Here’s the excerpt about island writers:

Written on the island

Steadily documenting the work of Bainbridge authors over the course of a year is pure pleasure for a reader and writer. Seeing them compiled into a single “year in review” entry is jaw dropping.

Whether your drool is awe- or envy-inspired, wipe it off and get to the library or bookstore.

Fiction ran the gamut, from juicy to literary. Kristin Hannah glowed with “Firefly Lane,” Susan Wiggs gave us “Just Breathe,” and Carol Cassella provided the remedy with “Oxygen.” Meanwhile, Judith Reynolds Brown celebrated a “Turkish Wedding,” Anthony Flacco came out of the woodwork with “The Hidden Man,” Jonathan Evison explored familial (dys)function in “All About Lulu,” and David Guterson took us into the backwoods while examining the duality of manhood in “The Other.”

In verse, MacArthur Award winning poet Linda Bierds published “Flight: New and Selected Poems.”

History and biography scored. Mary Woodward published “In Defense of Our Neighbors: The Walt and Milly Woodward Story.”

Ann Gowen Combs and her brother, Geoffrey Gowen, documented another island legend and father with “Sunrise to Sunrise: Vincent Gowen’s Memoirs.” Michael Lisagor turned his “Romancing the Buddha” into a one-man stage play.

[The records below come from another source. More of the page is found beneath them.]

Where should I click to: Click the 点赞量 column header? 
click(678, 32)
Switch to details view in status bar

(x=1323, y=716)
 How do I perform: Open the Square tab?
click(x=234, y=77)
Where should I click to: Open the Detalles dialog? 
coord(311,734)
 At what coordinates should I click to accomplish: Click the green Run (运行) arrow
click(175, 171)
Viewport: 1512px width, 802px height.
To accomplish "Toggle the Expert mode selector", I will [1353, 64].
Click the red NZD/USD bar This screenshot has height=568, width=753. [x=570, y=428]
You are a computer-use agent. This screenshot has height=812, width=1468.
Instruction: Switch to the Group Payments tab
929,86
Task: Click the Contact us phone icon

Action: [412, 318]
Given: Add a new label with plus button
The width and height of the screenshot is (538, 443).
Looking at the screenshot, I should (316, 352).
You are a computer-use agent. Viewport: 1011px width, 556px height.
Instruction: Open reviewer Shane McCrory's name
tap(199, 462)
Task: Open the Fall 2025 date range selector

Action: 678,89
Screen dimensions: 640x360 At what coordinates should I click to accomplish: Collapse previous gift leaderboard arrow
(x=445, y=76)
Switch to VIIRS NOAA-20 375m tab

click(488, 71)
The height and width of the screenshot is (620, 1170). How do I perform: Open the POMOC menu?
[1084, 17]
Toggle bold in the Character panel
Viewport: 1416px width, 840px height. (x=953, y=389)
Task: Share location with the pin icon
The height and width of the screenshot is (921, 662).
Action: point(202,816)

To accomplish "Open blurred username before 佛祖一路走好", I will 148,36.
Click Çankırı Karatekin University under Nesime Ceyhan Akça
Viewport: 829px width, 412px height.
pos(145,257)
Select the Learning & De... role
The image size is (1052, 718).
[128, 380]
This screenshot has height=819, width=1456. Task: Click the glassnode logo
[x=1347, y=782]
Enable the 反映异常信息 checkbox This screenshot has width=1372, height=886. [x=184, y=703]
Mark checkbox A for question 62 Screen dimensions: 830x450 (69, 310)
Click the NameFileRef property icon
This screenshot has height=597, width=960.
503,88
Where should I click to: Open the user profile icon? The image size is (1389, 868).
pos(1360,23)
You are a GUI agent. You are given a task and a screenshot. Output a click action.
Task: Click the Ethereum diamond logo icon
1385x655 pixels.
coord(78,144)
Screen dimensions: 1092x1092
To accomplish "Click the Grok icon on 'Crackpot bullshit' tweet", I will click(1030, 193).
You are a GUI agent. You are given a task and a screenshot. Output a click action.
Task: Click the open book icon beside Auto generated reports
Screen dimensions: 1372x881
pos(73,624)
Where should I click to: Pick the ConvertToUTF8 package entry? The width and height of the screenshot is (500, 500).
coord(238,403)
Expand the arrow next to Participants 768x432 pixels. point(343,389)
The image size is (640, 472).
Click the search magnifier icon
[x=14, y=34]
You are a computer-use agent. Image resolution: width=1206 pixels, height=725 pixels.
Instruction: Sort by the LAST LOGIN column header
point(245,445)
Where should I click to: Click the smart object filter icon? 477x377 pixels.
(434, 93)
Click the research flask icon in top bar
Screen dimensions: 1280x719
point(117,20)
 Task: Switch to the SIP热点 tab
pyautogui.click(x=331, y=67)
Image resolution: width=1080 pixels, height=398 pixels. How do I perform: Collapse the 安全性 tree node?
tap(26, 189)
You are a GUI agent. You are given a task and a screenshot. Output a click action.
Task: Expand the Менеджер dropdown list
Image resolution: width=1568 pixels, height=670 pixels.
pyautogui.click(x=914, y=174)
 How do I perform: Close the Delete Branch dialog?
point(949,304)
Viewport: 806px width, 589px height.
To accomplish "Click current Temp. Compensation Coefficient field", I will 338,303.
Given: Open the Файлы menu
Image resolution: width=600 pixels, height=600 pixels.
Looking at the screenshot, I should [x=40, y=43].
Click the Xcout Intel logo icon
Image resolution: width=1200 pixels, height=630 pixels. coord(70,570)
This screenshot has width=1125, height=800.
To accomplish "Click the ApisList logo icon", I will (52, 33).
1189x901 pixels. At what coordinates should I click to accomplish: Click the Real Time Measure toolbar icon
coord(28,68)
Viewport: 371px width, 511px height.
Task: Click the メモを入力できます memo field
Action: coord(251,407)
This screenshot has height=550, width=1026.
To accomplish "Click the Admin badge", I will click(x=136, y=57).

Gary White turned 30 years’ worth of passionate research into “The Hall Brothers Shipbuilders.” Wilkes Elementary School teacher Warren Read explored his family’s history of racism in “The Lyncher in Me.” And Richard LeMieux documented his years of homelessness in “Breakfast at Sally’s.”

(These last two, while not technically island residents, made the “island” cut by virtue of proximity as well as worth.)

In photography and how-to, a pair of Kathleens, O’Brien and Smith, published “The Green Home Primer,” a design-focused guide to creating an environmentally sound domicile. Michael Diehl made churn visually fascinating with “Crossings: On the Ferries of Puget Sound.” And two women with a taste for the island raised funds for the Kitsap Humane Society with “Flavors of Bainbridge.”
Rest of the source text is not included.